Not since Baz Luhrman’s Moulin Rouge! has a movie musical announced itself with such audacity from the first frame. Over black and white title cards the opening music of the anthem “The Greatest Show” announces that whatever you were expecting from The Greatest Showman, conventionality is not on the docket. Within seconds the brief title cards inter cut with the silhouette of P.T. Barnum (Hugh Jackman) standing backstage behind an audience as they stamp their feet to a foot stomping chant reminiscent of “We Will Rock You”. It is a spectacular opening number that sets the pace as the movie rockets from set piece to set piece over it’s all too brief 105 minute run time.
Good luck getting “The Greatest Show”, and all the rest of the songs, out of your head after just one viewing. The Greatest Showman is from the same songwriting team as La-La Land, Benj Pasek and Justin Paul, and every song reaches for the rafters.
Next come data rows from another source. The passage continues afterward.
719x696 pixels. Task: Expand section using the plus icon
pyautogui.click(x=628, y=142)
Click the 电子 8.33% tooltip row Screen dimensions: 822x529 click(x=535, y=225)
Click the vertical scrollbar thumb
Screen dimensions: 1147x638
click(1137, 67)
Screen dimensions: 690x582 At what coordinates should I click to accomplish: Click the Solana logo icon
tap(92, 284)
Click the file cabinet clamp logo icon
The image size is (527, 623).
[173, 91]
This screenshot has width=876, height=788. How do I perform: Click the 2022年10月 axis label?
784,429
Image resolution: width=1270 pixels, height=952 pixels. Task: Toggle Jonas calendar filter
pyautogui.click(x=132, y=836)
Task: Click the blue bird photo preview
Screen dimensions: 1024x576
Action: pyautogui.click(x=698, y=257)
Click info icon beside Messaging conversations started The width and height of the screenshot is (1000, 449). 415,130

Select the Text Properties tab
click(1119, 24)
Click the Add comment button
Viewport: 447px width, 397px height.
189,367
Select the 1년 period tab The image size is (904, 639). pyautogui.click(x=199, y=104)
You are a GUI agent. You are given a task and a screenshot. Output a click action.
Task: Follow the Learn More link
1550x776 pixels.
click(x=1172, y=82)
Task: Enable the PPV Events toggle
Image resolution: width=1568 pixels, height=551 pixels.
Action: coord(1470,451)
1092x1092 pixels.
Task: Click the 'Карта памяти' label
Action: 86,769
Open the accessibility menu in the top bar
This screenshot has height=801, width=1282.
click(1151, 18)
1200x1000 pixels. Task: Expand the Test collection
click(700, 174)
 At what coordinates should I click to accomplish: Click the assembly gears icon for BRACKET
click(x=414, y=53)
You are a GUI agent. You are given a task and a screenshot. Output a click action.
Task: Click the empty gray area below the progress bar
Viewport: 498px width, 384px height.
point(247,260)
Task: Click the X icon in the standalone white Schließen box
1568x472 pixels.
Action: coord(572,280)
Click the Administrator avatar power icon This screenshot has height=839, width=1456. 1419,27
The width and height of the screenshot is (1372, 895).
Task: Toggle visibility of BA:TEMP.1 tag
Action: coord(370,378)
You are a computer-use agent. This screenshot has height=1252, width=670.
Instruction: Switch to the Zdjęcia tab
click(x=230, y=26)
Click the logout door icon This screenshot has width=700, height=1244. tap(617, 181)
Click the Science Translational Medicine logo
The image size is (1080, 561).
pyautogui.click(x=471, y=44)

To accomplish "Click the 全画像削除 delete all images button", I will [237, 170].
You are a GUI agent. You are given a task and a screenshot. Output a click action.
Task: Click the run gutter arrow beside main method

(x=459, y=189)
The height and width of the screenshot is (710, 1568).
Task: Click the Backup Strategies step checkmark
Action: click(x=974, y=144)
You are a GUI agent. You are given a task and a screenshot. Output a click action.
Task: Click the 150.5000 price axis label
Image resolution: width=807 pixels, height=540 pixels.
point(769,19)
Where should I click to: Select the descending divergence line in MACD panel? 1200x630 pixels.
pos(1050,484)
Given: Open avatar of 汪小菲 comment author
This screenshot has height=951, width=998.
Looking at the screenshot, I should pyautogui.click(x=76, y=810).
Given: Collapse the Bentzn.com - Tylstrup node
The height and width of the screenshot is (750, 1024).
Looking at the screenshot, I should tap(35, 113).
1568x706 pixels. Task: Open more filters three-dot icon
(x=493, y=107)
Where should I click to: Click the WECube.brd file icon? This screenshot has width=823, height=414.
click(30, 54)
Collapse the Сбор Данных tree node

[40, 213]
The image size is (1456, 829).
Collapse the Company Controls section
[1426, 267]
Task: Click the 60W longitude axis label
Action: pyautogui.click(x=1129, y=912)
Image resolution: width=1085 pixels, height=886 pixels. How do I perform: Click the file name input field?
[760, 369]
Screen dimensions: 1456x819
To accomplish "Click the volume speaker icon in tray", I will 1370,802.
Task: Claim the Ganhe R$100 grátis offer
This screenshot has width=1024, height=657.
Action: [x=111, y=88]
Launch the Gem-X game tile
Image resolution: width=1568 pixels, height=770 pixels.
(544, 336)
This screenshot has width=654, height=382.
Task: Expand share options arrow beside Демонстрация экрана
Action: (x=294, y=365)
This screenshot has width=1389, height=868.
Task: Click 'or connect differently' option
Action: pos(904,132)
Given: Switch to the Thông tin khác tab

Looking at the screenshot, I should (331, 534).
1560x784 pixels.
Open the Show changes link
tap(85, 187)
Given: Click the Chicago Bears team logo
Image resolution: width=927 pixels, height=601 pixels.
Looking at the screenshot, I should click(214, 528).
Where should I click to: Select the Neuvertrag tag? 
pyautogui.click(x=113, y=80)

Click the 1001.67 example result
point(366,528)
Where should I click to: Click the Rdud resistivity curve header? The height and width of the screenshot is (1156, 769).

This is old school MGM Gene-Kelly-in-the-rain movie musical bombast and you are either going to hate it from the opening chords or embrace it wholeheartedly.
I love musicals and I was enraptured from the opening number. Much of that enjoyment comes from knowing what The Greatest Showman is, and what it isn’t. It isn’t a gritty expose into P.T. Barnum and the well documented shadier side of the man. What it IS, is a feel good musical that jettisons all but the barest criticism of P.T. Barnum in favor of a sugar-coated, bright, and joyful celebration of invention, fantasy, and everything that makes us unique.
Hugh Jackman is riveting as Barnum, portraying the man’s bright eyed optimism and flair for the sensational with the effortless talent Jackman is known for. At 48, he’s a touch too old for the role, especially paired with the 37 year old Michelle Williams as wife Charity Barnum, but Jackman throws himself in to the character with gusto nailing the many dance sequences and rollicking songs. By the finale number, “From Now On”, you won’t be able to think of anyone else that could have filled the role with such aplomb and life as Jackman. It’s a truly wonderful performance.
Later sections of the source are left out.